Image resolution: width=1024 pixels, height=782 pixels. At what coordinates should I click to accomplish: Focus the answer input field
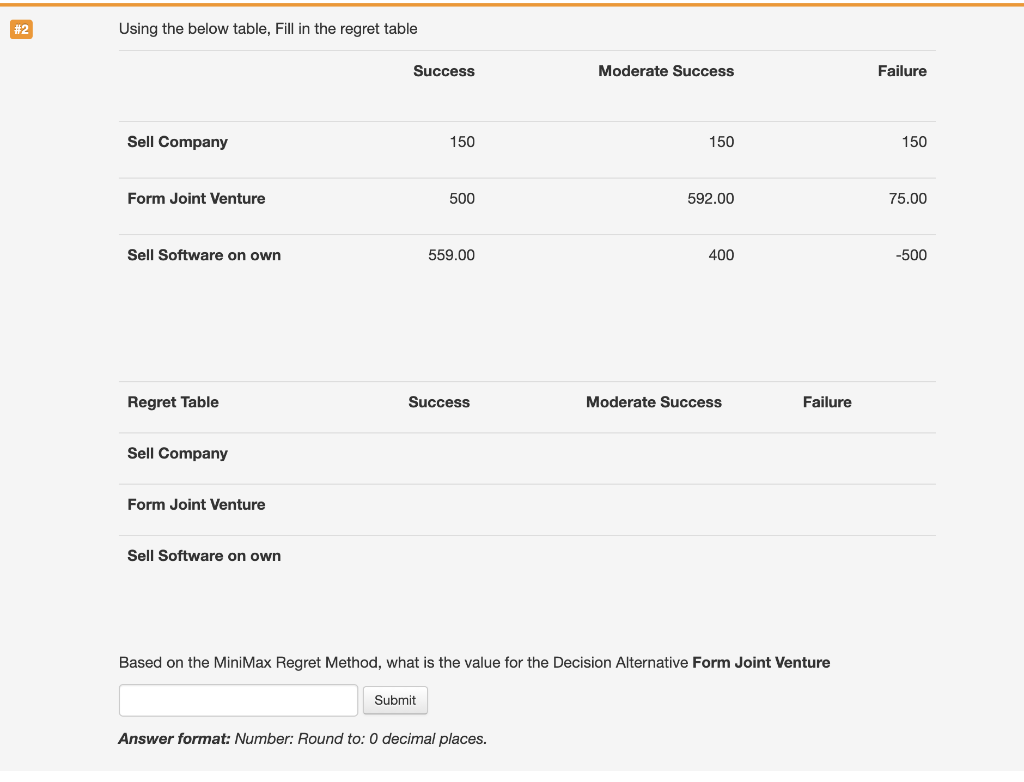238,700
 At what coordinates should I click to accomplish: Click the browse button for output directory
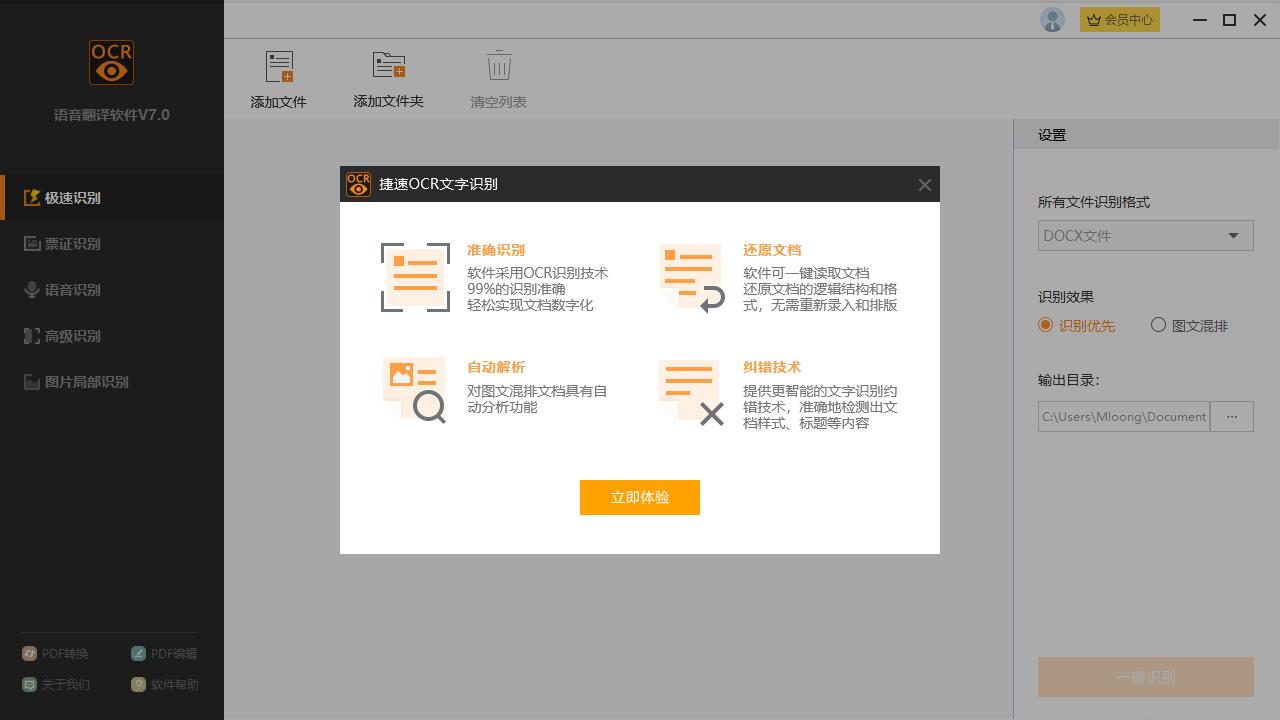[x=1231, y=417]
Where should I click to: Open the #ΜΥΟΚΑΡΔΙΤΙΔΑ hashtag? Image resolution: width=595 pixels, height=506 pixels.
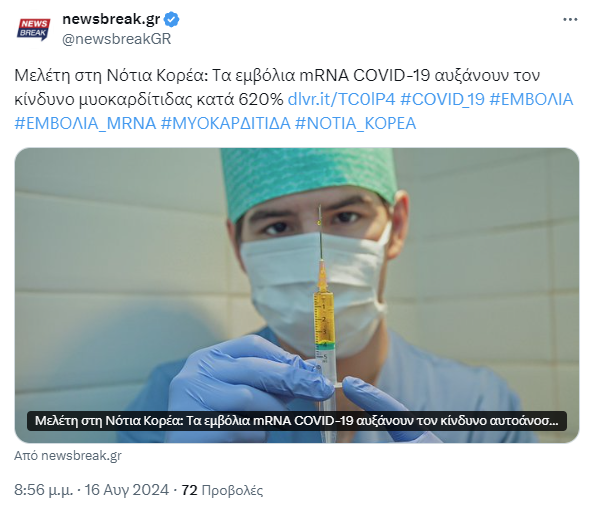pos(226,123)
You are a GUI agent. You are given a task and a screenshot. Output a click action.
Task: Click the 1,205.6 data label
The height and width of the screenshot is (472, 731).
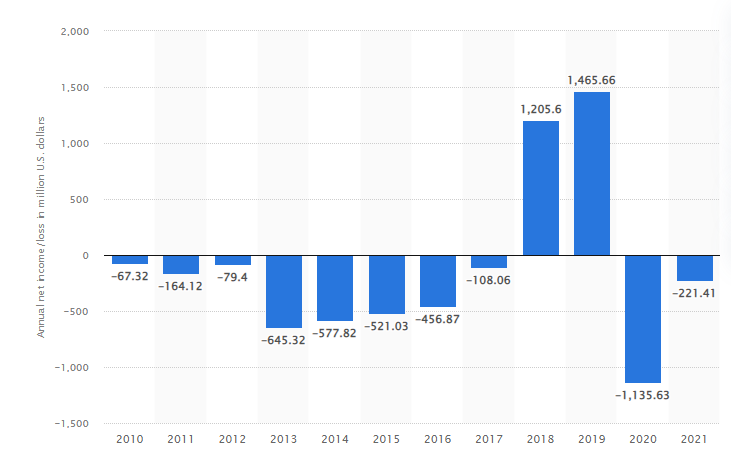(x=540, y=108)
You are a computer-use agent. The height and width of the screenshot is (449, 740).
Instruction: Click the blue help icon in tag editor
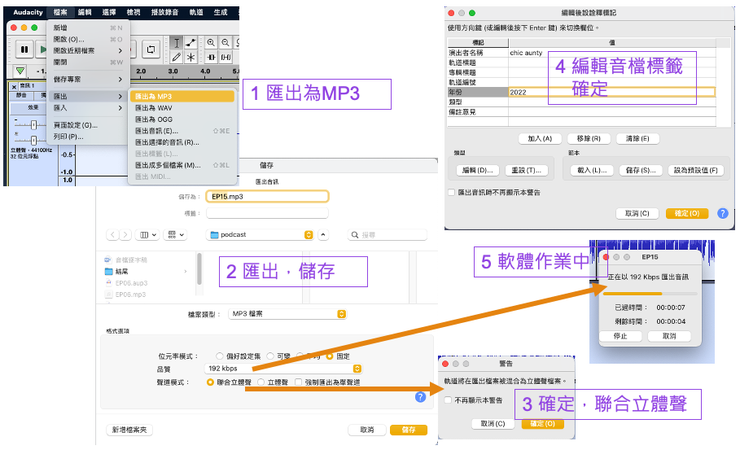pos(723,213)
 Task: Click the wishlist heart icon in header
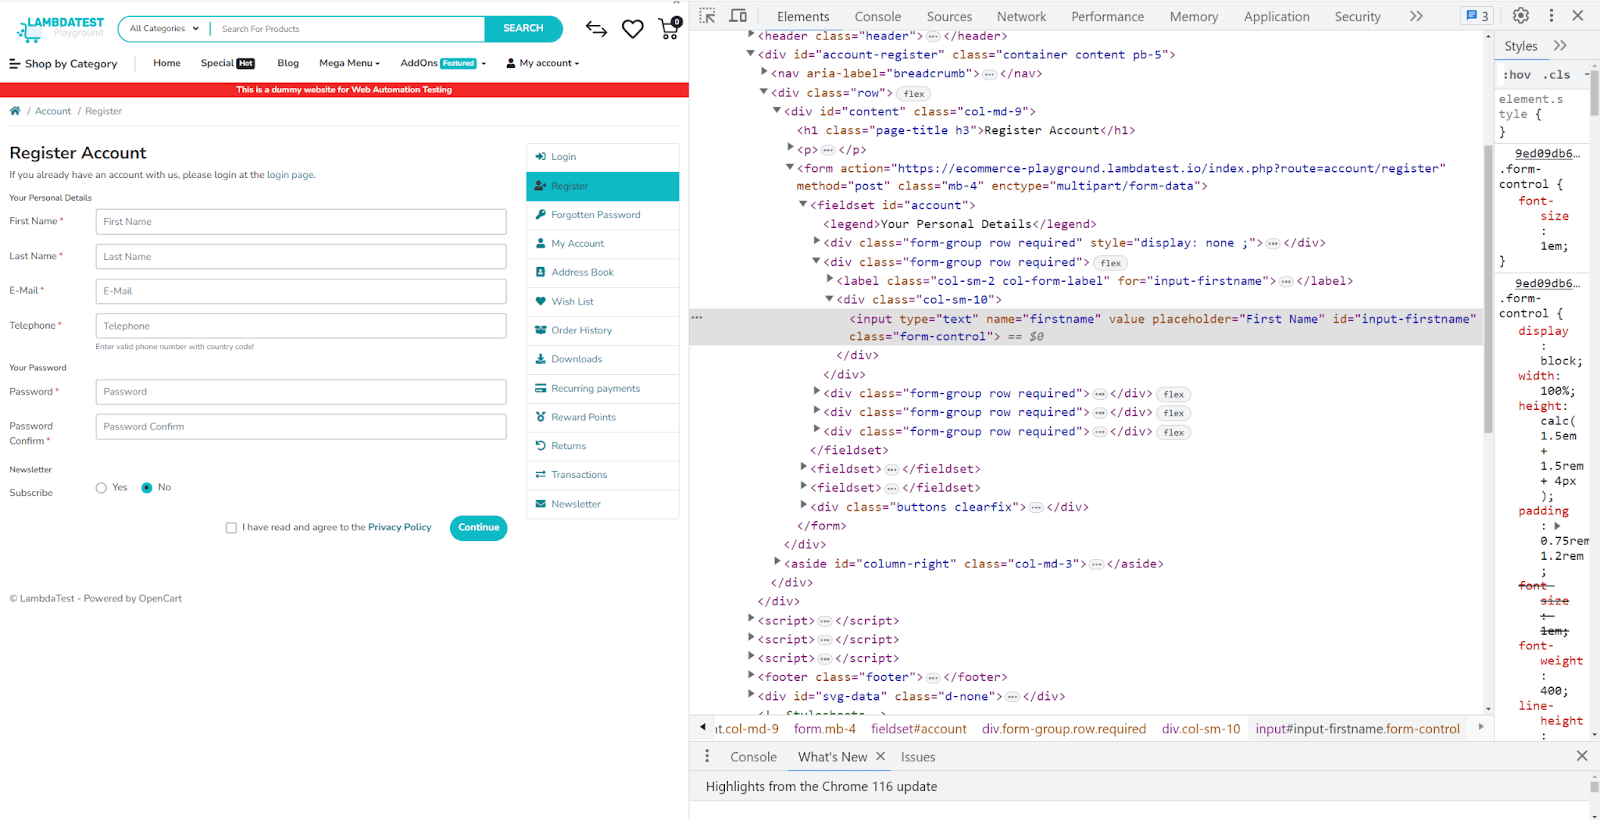pyautogui.click(x=632, y=29)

—————

● **Gestellte Aufgabe**
Zitiere wörtlich die Zeilen ab der Zeile mit „You are a computer-use“ bis einschließlich zum Ende der Datensätze. Lass die Bilder in deiner Antwort weg.

● **Gelöste Aufgabe**
You are a computer-use agent. The height and width of the screenshot is (449, 740).
Instruction: Click the blue help icon in tag editor
pos(723,213)
 Task: Click the wishlist heart icon in header
pyautogui.click(x=632, y=29)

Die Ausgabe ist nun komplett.